Wir hatten damals sogar den Treibstoff für den Motor(Boot) vom Campingbetreiber zur Verfügung gestellt bekommen!


----------



## hechtangler_tom (25. Januar 2010)

*AW: Hechtspot in Mittelschweden (Dalarna) gesucht*

Hab mich jetzt für Hedesunda am Nedre Dalälven entschieden. Da wir ein Haus für min. 8 Personen brauchen kam nichts anderes in Frage und es sieht da auch sehr vielversprechend aus. 

Ich werden dann kurz berichten wenn wir wieder da sind (29.05.10) wie erfolgreich wir waren.


----------



## fishwert (25. Januar 2010)

*AW: Hechtspot in Mittelschweden (Dalarna) gesucht*

Hallo hechtangler_tom,

ok, also dann doch Hedesunda. 
Verständlich, bei 8 Personen wäre dann so 'ne Hütte im Östa-Camping dann evtl. allmählich eng geworden. 
Und im Bereich Hedesunda sieht der ND aber auch verdammt gut aus (zumindest über google earth betrachtet).
Was/wo genau hast Du dann dort gebucht?

Das ist dann das ND-Becken unterhalb dem wo unser Häuschen im Östa-Camping stand.
In dem "Hedesunda-Becken" hatten wir damals leider nicht geangelt. Die Wasserstrecke wäre mit unserem 4 PS Boot schier unmöglich zu bezwingen gewesen. Einfach viel zu weit.
Wo wir aber an einem der Tage geangelt hatten war an dem Übergang aus "unserem" Becken in "deines", also am der Gysinge Brücke. Sieht auch verdammt reizvoll aus. Soll dort auch gut für Forellen sein.
Hattest Du aber zumindest den Typen vom Östa Camping kontaktiert?

Wie auch immer, ich wünsche Dir/Euch eine schöne Zeit mit vielen guten Fängen. #a
Und bin sehr gespannt auf deinen Bericht.

VG
Dieter


----------



## hechtangler_tom (31. Januar 2010)

*AW: Hechtspot in Mittelschweden (Dalarna) gesucht*

Hallo Dieter,

erst mal danke nochmals für die Tips. Ja, ich habe den Typen vom Campingplatz kontaktiert und er verleiht auch noch diese Häuser. Sind mir aber leider zu klein. 

Wir fahren hierhin:
http://www.hedesundacamping.se/

Haben das Komplette Haus Gös gemietet, dazu ein 10 PS Boot mit Echolot und ein 4 PS Boot. 
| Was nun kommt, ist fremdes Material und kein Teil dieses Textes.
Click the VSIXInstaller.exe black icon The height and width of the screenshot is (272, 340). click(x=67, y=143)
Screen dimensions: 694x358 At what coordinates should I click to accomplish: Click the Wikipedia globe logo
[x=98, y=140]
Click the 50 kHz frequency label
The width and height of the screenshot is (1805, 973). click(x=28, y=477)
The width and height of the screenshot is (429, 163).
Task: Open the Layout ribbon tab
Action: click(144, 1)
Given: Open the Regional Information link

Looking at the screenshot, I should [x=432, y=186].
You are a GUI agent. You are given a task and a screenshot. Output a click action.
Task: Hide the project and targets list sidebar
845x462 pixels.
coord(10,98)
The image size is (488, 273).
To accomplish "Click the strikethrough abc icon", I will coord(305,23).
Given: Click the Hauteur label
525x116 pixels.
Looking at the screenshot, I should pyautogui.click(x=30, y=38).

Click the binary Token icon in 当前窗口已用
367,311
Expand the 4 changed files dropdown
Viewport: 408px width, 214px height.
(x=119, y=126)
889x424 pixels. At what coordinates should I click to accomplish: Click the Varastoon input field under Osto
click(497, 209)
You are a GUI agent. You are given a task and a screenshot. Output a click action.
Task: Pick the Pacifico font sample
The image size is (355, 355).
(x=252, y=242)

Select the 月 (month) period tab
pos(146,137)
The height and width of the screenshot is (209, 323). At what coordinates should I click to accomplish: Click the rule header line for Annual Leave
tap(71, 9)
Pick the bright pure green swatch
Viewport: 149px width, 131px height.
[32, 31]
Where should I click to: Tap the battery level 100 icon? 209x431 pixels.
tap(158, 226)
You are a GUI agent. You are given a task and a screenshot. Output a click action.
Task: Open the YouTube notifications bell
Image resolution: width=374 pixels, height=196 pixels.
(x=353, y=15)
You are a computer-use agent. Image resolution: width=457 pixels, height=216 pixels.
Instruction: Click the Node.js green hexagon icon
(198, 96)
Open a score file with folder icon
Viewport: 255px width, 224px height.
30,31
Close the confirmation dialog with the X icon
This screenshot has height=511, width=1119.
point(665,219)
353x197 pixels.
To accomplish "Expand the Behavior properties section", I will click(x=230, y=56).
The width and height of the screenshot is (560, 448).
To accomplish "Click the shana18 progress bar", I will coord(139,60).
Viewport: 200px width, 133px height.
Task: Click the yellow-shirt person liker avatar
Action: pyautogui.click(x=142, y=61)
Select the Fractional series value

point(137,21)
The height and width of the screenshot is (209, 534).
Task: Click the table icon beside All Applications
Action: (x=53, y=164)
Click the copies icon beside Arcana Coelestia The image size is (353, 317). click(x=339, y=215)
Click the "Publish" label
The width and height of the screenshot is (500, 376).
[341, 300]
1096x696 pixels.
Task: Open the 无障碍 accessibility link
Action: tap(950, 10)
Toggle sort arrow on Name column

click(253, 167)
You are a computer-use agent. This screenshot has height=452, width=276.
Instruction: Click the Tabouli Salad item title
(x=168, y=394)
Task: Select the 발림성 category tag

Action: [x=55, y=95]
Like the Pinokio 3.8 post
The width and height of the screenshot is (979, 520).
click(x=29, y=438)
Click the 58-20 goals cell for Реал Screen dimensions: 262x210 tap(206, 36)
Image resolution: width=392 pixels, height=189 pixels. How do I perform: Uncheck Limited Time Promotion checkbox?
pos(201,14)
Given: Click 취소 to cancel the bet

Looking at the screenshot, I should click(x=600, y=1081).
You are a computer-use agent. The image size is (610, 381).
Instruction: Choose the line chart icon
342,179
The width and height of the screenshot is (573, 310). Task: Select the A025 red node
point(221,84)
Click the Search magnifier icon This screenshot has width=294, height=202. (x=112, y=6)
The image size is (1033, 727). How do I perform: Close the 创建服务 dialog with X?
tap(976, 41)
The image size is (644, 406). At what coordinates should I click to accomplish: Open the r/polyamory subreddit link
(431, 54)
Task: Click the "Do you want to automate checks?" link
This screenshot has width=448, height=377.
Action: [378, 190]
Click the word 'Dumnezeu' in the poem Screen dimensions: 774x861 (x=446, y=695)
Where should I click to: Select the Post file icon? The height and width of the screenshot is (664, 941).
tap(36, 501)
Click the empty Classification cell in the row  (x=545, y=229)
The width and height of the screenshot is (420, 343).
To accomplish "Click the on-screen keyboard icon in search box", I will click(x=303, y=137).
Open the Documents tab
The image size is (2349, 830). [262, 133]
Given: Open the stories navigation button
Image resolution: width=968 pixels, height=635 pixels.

Wenn wir mal etwas Abwechslung von Hecht, Zander und Co. brauchen, dann werden wir evtl. auch mal unser Glück auf Salmoniden bei Gysinge probieren.

Auf Googleearth sieht das Gebiet wirklich sehr gut aus. Von der Jahreszeit sollte es auch passen. Jetzt müssen nur noch die Fische wollen. Freu mich schon rießig.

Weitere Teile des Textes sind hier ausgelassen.